2

i'm trying to implements a POST request with HttpURLConnection. This is my code:

private static void call(String body) throws IOException{
    HttpURLConnection con = null;

    con = (HttpURLConnection)new URL("http://127.0.0.1:8080").openConnection();

    con.setRequestProperty("Accept-Charset", "UTF-8");
    con.setRequestMethod("POST");
    con.setRequestProperty("Content-Type", "application/json; charset=utf-8"); 
    con.setRequestProperty("Accept", "application/json; charset=utf-8");

    con.setDoOutput(true);
    DataOutputStream wr = new DataOutputStream(con.getOutputStream());
    wr.writeBytes(body);
    wr.flush();
    wr.close();
    ...
 }

I post it to localhost just to sniff it with WireShark. The problem is that when my body is a string containing characters like 'ò' 'à' 'è' 'ç' ... the request i see has le string correct with those characters replaced by dots.

example: if body is "hèllo!" ---> the request body is "h.llo!"

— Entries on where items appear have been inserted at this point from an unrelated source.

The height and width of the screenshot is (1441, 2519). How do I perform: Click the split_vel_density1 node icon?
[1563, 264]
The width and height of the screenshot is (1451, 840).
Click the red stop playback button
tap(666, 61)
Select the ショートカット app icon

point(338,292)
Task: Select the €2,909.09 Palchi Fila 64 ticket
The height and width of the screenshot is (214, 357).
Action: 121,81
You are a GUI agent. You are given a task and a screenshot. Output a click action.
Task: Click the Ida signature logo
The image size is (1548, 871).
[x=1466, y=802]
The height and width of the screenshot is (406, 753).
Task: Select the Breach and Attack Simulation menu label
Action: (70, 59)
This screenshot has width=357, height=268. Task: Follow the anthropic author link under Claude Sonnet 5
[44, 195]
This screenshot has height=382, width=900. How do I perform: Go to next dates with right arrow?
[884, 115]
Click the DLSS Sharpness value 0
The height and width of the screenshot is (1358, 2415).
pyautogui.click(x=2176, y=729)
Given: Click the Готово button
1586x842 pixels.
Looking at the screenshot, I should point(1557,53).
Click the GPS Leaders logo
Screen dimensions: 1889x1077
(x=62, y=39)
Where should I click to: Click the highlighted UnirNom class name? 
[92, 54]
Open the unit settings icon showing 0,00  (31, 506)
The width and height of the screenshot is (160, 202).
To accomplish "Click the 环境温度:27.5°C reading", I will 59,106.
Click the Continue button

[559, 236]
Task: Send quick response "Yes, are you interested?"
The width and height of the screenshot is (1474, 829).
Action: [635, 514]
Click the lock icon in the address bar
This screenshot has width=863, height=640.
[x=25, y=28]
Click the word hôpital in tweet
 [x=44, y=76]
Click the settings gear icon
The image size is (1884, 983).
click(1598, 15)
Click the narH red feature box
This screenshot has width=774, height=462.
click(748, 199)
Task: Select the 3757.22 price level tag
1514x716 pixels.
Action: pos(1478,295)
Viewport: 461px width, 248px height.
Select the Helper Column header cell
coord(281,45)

Just for test i'm executing the above method in java main and i pass the parameter this way:

String pString = "{\"titlè\":\"Hèllo Wòrld!\"}";
String params = new String(pString.getBytes("UTF-8"),"UTF-8");
....
call(body);

and this is what i get in WireShark:

POST / HTTP/1.1
Accept-Charset: UTF-8
Content-Type: application/json; charset=utf-8
Accept: application/json; charset=utf-8
User-Agent: Java/1.6.0_43
Host: 127.0.0.1:8080
Connection: keep-alive
Content-Length: 24

{"titl.":"H.llo W.rld!"}

Any help would be appreciated. Thank you

Ve9
  • 345
  • 3
  • 15

1 Answers1

6

The internal string representation in Java is always UTF-16. So in your second example params = new String(pString.getBytes("UTF-8"),"UTF-8"); converts pString to a byte array with UTF-8 content and then back to UTF-16 which is stored in params. Every encoding has to be done when strings enter or leave the VM. That means in your case you have to set the encoding when you write the body to the stream.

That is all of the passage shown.